Justice to Probe Farrakhan Hate Sermons Available in Prison
The Justice Department's Bureau of Prisons is probing so-called "hate sermons" from Nation of Islam leader Louis Farrakhan, available to most federal inmates, to see if they radicalize prisoners or even turn them into terrorists.
[Read: Farrakhan's Hate Sermons to Prisoners Slammed]
In a letter to Rep. Frank Wolf, who first raised the issue, Bureau of Prisons Acting Director Thomas Kane said he would review the most sensational sermons in the prison catalog such as "Bible, Truth or Altered by the White Man" and another suggesting that 9/11 was a cover to hide oil profits to former Vice President Dick Cheney.
What's more, Kane said in the letter, he has already added a class on chapel security to the training for prison chaplains. "Bureau staff will continue to review all chapel library materials to ensure that resources comply with current law and policy," he said.
Wolf and Rep. Peter King had raised red flags over the materials available to prisoners, even convicted terrorists, in prison chapels.
In a statement to Whispers, he said, "I appreciate the Bureau of Prisons's prompt response and willingness to review these extremist materials. Radical and anti-American texts have no place in American prisons.
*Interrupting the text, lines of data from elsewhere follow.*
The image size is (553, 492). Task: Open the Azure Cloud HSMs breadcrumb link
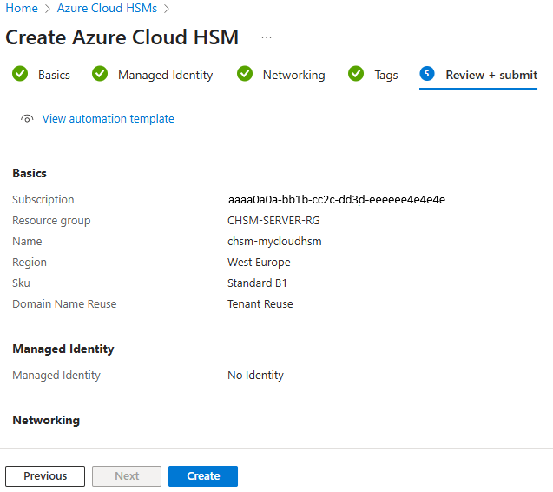108,9
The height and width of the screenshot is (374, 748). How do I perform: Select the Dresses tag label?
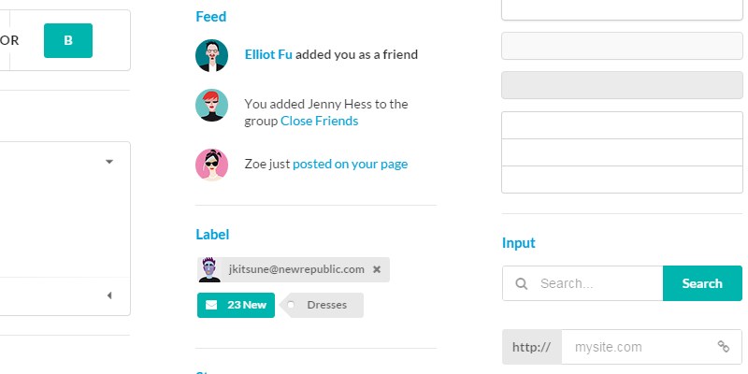326,305
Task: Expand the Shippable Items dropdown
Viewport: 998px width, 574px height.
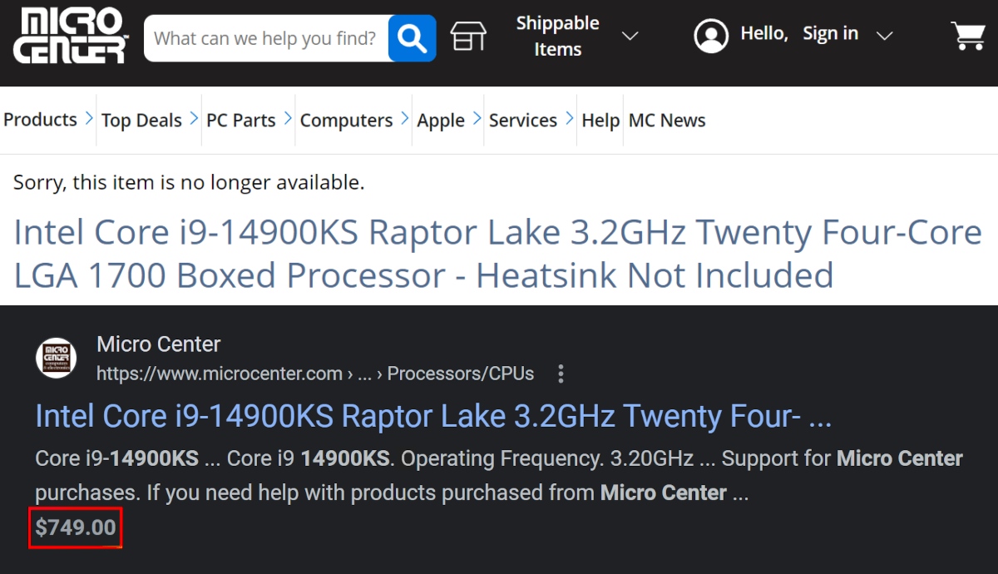Action: [630, 37]
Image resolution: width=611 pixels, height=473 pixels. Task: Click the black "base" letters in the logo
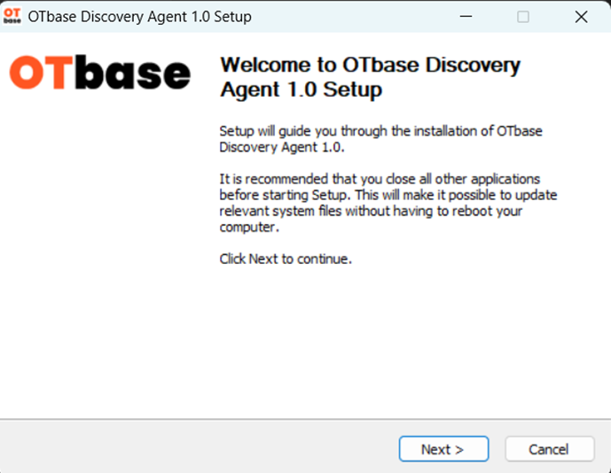[x=133, y=74]
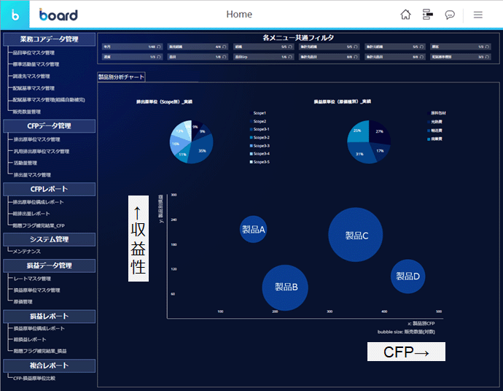Click the Board logo icon
This screenshot has height=391, width=503.
(x=15, y=15)
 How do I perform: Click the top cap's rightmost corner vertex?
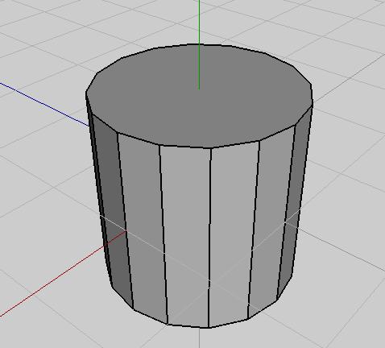click(x=313, y=106)
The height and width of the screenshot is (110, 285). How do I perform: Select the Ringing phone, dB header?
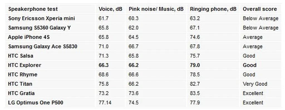(x=213, y=9)
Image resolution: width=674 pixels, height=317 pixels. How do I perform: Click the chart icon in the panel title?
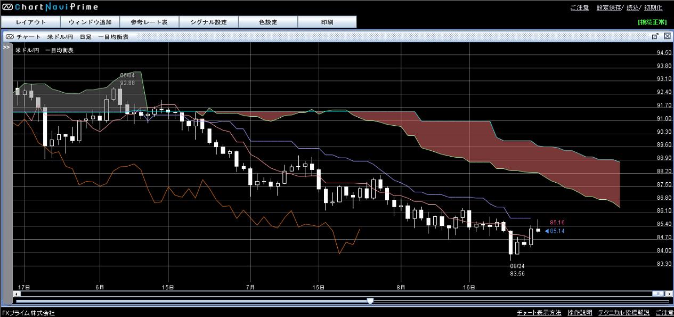pyautogui.click(x=10, y=37)
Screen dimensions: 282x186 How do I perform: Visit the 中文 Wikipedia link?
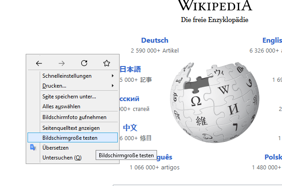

As chairman of the appropriations subcommittee that funds the Bureau of Prisons, I committed to ensuring that our nation's prisons are a place of rehabilitation not radicalization."
Whispers first reported Wolf's concerns.
In one of the sermon videos from Farrakhan, the radical minister states, "I hasten to tell you that the precious lives that were lost in the World Trade Center was a cover, a cover for a war that had been planned to bring a pipeline through Afghanistan to bring oil from that region, oil owned by Unocal, of which Dick Cheney is a stock holder."
Among the Nation of Islam video titles offered to inmates are "Conspiracy of the International Bankers," "Conspiracy of the U.S. Government," "Controversy with Jews," and "Which One Will You Choose, the Flag of Islam or the Flag of America?"
Kane wrote Wolf, "We appreciate the great importance of controlling and preventing the recruitment of inmates into radical behavior and extremist ideologies."